Extensive experiments demonstrate state-of-the-art performance on the LIBERO-Plus benchmark and in real-world deployment, outperforming comparable baselines in success rate and robustness under diverse perturbations. To foster reproducibility and community progress, we will open-source our code, model weights, and the scripts for the curated pre-training dataset.

Our approach effectively leverages pre-trained knowledge to learn representations relevant to the robot manipulation. In both evaluation sets, PokeVLA demonstrated strong performance, maintaining a high success rate even in the presence of significant disturbances in the environment, showcasing its remarkable generalization ability.

Method

The architecture of our proposed PokeVLA
The architecture of our proposed PokeVLA.

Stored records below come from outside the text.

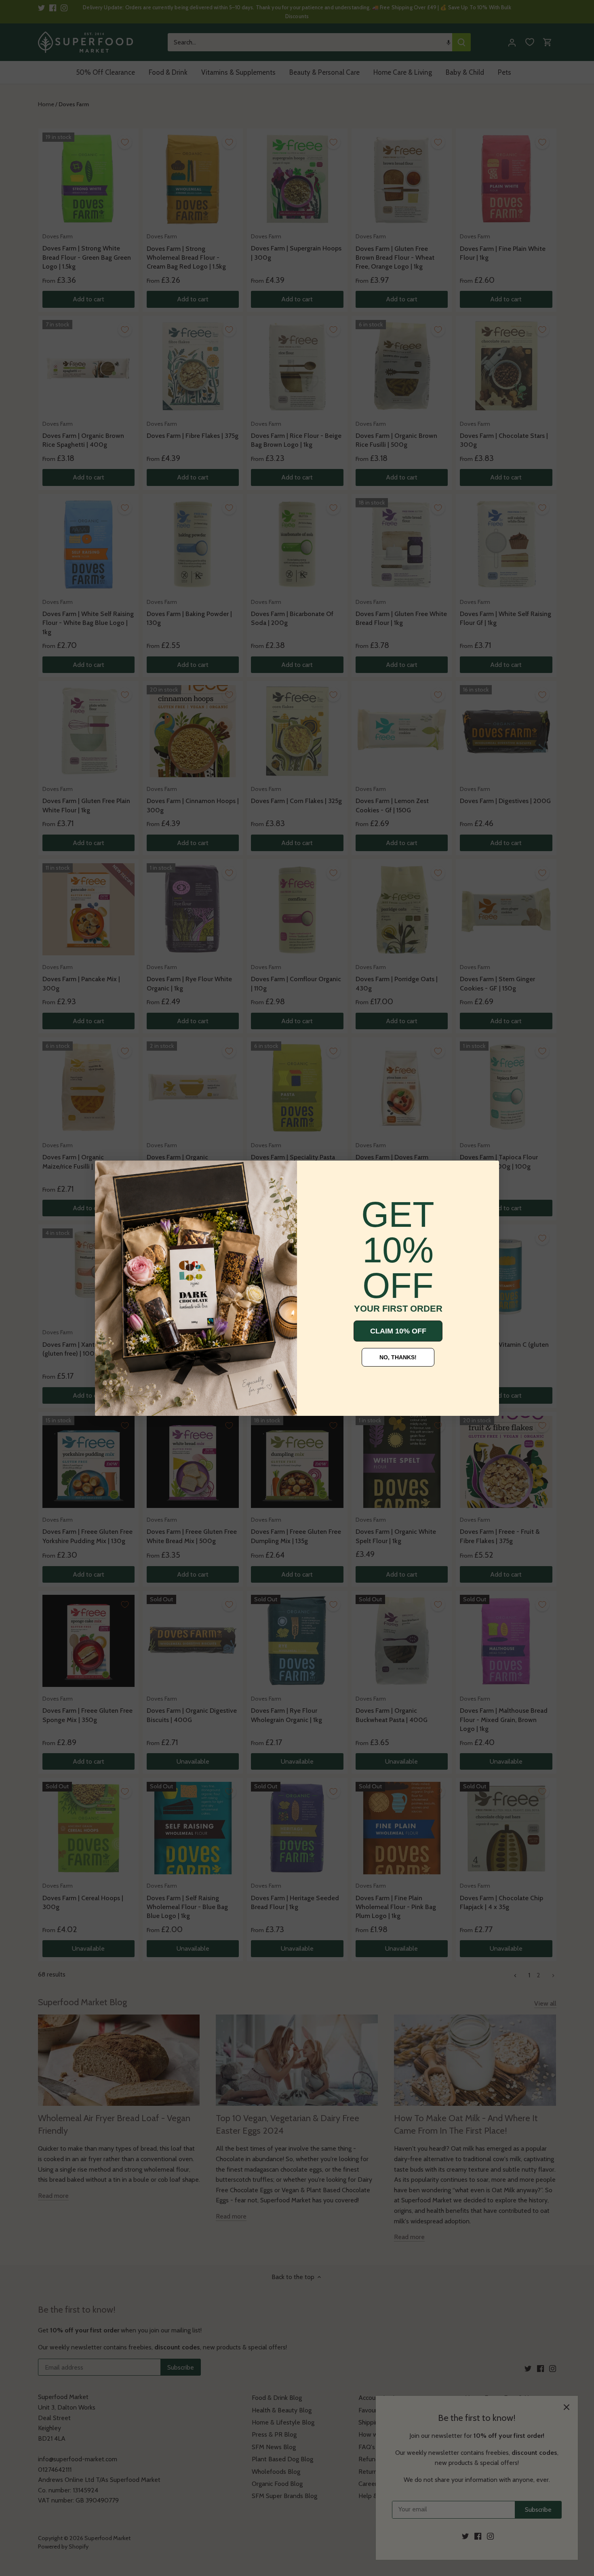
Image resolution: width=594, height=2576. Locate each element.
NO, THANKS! (398, 1357)
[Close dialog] (107, 1172)
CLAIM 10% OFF (398, 1331)
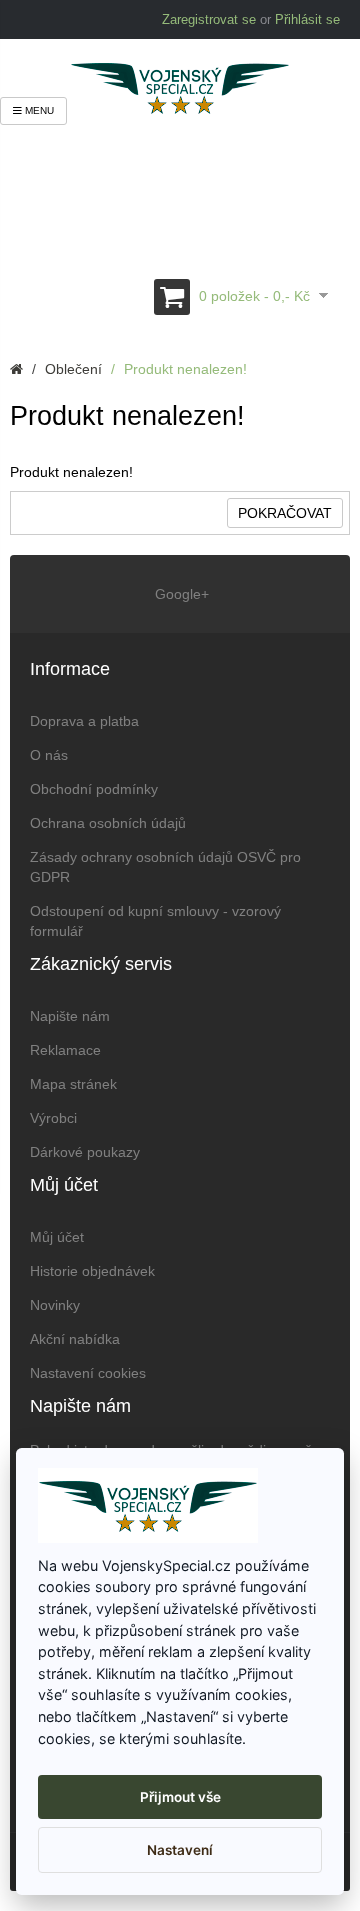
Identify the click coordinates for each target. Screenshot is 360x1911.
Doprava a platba (84, 721)
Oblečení (73, 369)
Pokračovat (285, 513)
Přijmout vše (180, 1797)
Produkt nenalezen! (185, 369)
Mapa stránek (73, 1084)
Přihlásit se (307, 19)
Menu (38, 110)
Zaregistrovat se (209, 19)
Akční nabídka (75, 1339)
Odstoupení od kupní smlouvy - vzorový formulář (155, 921)
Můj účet (57, 1237)
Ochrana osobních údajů (108, 823)
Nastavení (180, 1850)
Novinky (55, 1305)
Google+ (180, 594)
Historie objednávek (92, 1271)
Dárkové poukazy (85, 1152)
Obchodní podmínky (94, 789)
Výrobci (53, 1118)
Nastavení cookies (88, 1373)
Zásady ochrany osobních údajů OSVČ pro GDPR (165, 867)
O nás (49, 755)
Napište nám (70, 1016)
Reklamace (65, 1050)
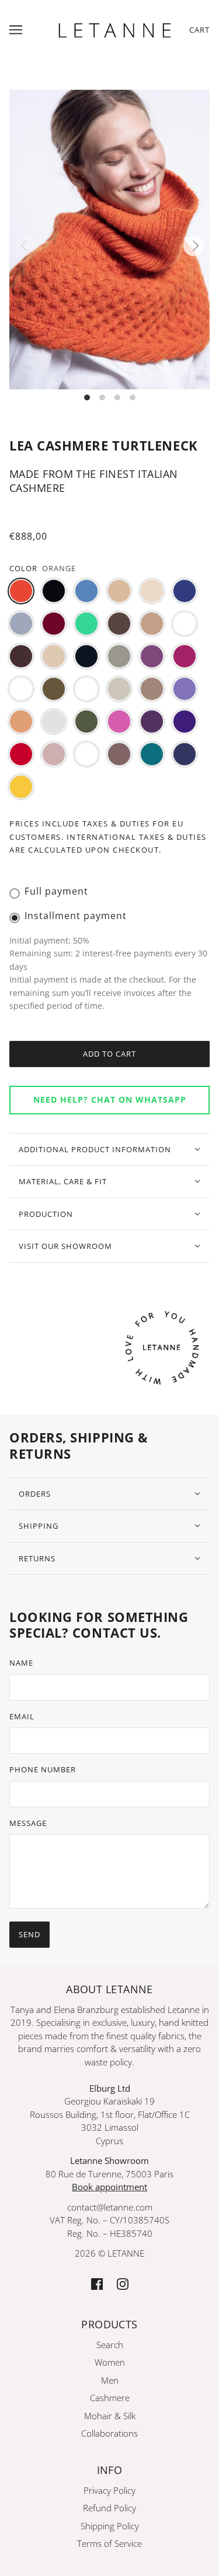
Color (23, 568)
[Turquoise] (152, 754)
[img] (97, 2283)
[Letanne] (115, 28)
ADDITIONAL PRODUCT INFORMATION (95, 1149)
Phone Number (42, 1769)
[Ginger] (21, 689)
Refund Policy (109, 2508)
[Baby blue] (86, 591)
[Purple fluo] (184, 721)
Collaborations (109, 2433)
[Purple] (152, 721)
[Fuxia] (184, 656)
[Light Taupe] (152, 689)
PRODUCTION (46, 1214)
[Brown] (119, 623)
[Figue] (152, 656)
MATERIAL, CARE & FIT (63, 1181)
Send (29, 1934)
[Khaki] (53, 689)
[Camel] (152, 623)
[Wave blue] (184, 754)
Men (110, 2380)
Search (109, 2344)
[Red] (21, 754)
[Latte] (86, 689)
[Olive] (86, 721)
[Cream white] (53, 656)
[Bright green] (86, 623)
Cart (199, 29)
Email (21, 1716)
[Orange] (21, 591)
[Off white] (53, 721)
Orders (35, 1493)
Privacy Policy (109, 2490)
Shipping (38, 1526)
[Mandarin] (21, 721)
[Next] (193, 245)
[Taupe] (119, 754)
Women (110, 2362)
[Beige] (119, 591)
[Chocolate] (21, 656)
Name (21, 1662)
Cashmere (110, 2397)
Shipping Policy (110, 2526)
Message (28, 1823)
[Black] (53, 591)
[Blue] (184, 591)
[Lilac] (184, 689)
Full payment (56, 891)
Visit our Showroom (65, 1246)
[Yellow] (21, 786)
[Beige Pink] (152, 591)
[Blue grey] (21, 623)
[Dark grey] (119, 656)
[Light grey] (119, 689)
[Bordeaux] (53, 623)
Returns (37, 1558)
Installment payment (76, 915)
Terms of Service (109, 2543)
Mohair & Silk (109, 2416)
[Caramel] (184, 623)
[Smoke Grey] (86, 754)
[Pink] (119, 721)
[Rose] (53, 754)
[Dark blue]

Results on LIBERO-Plus Benchmarks

Concurrent works are highlighted in gray. Results with a blue background indicate models trained on unperturbed data and evaluated via direct transfer.

Real-world Performance

P1–P5 denote: (P1) end-effector initial pose perturbation, (P2) object perturbation, (P3) background perturbation, (P4) lighting perturbation, and (P5) unseen language instructions. We provide the success rate of the original setting for reference, which is excluded from the average calculation.

Qualitative Results

Supervised by the goal-aware segmentation as an auxiliary task, our model can precisely guide its attention to the manipulation targets, thereby achieving superior performance across diverse tasks.
Our model can generalize to complex instructions involving spatial and color referencing on real-world tasks, showing superior semantic understanding and task performance while consistently maintaining accurate manipulation target segmentation and goal-oriented attention over long time horizons.